受診目的、症状、発症時期、発熱の有無、服薬中の薬、アレルギー、持ち物などが主な項目です。診療内容に応じて、来院前に確認する情報へ絞ります。

リマインドメールには何を記載しますか?

予約日時、受付時間、持ち物、保険証や医療証、キャンセル方法、来院時の注意事項などを記載します。電話で再確認される内容を含め、予約後の確認先として活用します。

無料登録後は何から設定しますか?

予約ページ、診療メニュー、受付時間、事前問診、通知内容などが基本の設定項目です。現在の電話対応メモや受付台帳をもとに、問い合わせが多い診療メニューからWeb予約へ反映します。

まとめ

クリニックの電話対応を減らすには、予約前に案内する情報、予約時に受け取る内容、予約後に通知する事項を分け、電話で繰り返している確認をWebへ移します。
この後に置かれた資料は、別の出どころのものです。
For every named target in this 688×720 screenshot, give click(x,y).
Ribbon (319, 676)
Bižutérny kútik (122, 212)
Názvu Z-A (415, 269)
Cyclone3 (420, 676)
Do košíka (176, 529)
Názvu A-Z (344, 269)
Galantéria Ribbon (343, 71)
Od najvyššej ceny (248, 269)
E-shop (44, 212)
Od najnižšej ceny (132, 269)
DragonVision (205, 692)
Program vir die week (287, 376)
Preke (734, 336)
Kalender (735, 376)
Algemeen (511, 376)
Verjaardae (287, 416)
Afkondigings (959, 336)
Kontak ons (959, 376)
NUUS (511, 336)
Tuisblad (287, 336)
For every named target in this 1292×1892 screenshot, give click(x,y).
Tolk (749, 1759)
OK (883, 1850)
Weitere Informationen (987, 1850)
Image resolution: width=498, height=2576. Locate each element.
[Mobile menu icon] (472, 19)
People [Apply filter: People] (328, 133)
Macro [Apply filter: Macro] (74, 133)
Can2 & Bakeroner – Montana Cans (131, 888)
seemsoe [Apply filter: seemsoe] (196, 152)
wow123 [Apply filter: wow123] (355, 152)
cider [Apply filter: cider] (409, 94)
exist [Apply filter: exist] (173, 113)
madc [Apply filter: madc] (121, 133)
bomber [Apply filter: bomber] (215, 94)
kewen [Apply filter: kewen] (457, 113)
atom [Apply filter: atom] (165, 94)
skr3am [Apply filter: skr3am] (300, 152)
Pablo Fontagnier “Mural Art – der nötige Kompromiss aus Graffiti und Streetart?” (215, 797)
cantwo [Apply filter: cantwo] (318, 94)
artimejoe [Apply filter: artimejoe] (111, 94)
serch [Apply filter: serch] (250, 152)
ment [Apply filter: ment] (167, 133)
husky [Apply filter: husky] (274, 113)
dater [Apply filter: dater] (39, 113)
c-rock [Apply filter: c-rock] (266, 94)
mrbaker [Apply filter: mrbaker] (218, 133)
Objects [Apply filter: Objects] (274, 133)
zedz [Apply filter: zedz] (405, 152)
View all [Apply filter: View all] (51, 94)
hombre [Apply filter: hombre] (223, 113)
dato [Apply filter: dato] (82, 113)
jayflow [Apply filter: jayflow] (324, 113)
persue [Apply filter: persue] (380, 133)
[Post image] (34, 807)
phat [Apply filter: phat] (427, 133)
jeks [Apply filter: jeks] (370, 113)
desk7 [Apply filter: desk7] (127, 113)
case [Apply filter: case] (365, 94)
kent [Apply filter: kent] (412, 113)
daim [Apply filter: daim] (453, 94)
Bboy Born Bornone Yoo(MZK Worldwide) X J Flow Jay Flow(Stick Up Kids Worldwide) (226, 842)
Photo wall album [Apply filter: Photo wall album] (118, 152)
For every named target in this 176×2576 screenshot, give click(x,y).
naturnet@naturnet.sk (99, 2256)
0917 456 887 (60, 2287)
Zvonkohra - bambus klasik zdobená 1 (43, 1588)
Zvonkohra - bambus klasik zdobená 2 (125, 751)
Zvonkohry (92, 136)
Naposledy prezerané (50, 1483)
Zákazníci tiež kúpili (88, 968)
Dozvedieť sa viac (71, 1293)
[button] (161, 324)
初診、再診、予防接種、健康診断、検査予約など、受付条件が決まっている診療メニューから対象を広げ、院内の確認手順もあわせて見直すのが基本です。

RESERVA mdの無料登録後は、現在の電話対応メモや受付台帳をもとに、予約ページ、診療メニュー、事前問診、通知内容などの基本設定を確認します。電話が集中している業務からWeb予約へ移す範囲を定め、自院の受付フローに合わせて調整します。